--- begin LISTING ---

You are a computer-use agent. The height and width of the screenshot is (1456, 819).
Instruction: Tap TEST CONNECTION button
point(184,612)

--- end LISTING ---
--- begin LISTING ---

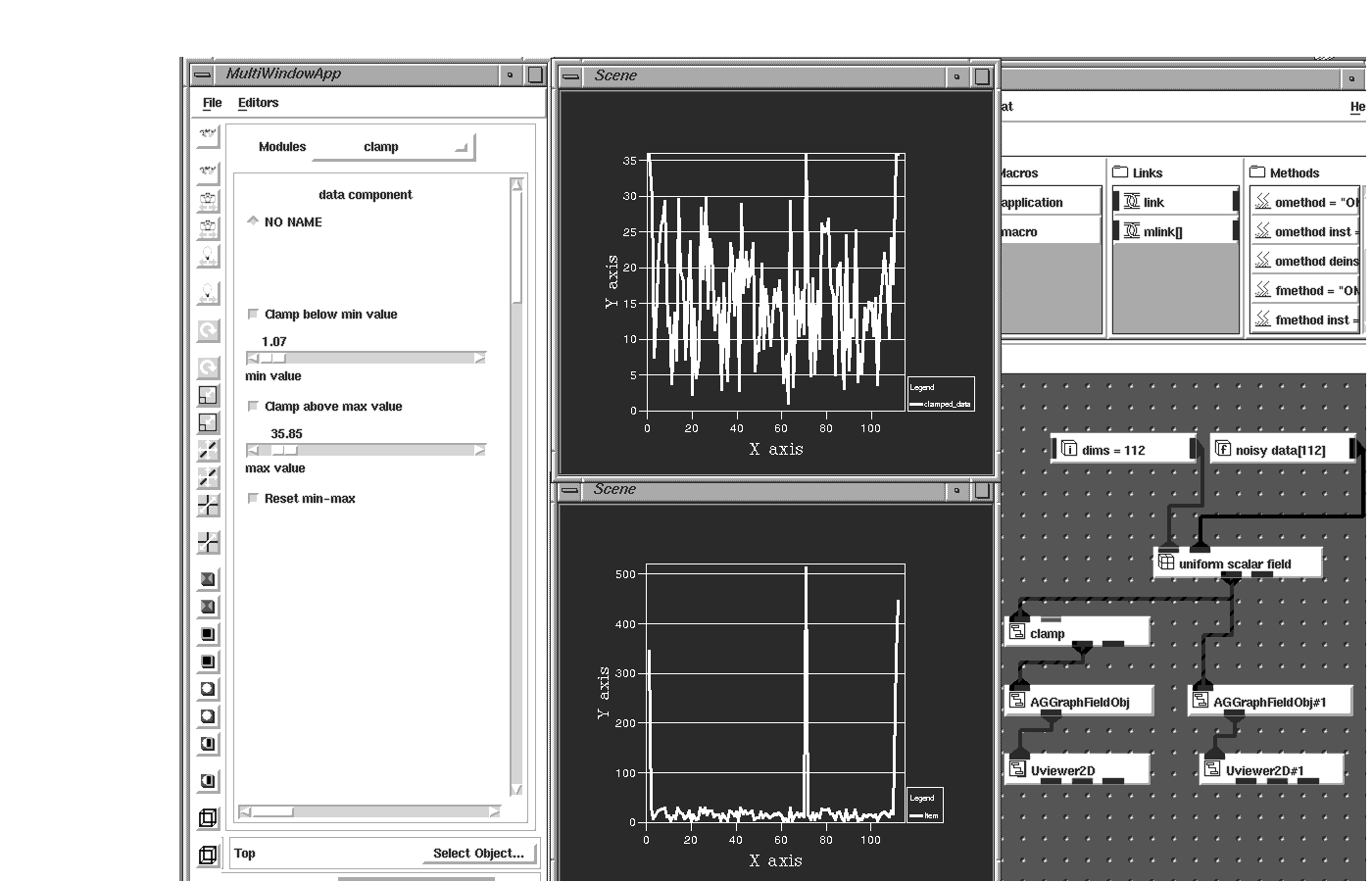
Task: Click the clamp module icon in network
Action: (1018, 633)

--- end LISTING ---

### [WRITTEN PROBLEM]
Offset the coordinates in the answers by 100 for the lines between the one containing "You are a computer-use" and the one containing "point(184,612)", inclusive, and reproduce those lines in full, requests included.

### [TASK RESPONSE]
You are a computer-use agent. The height and width of the screenshot is (1456, 819).
Instruction: Tap TEST CONNECTION button
point(284,712)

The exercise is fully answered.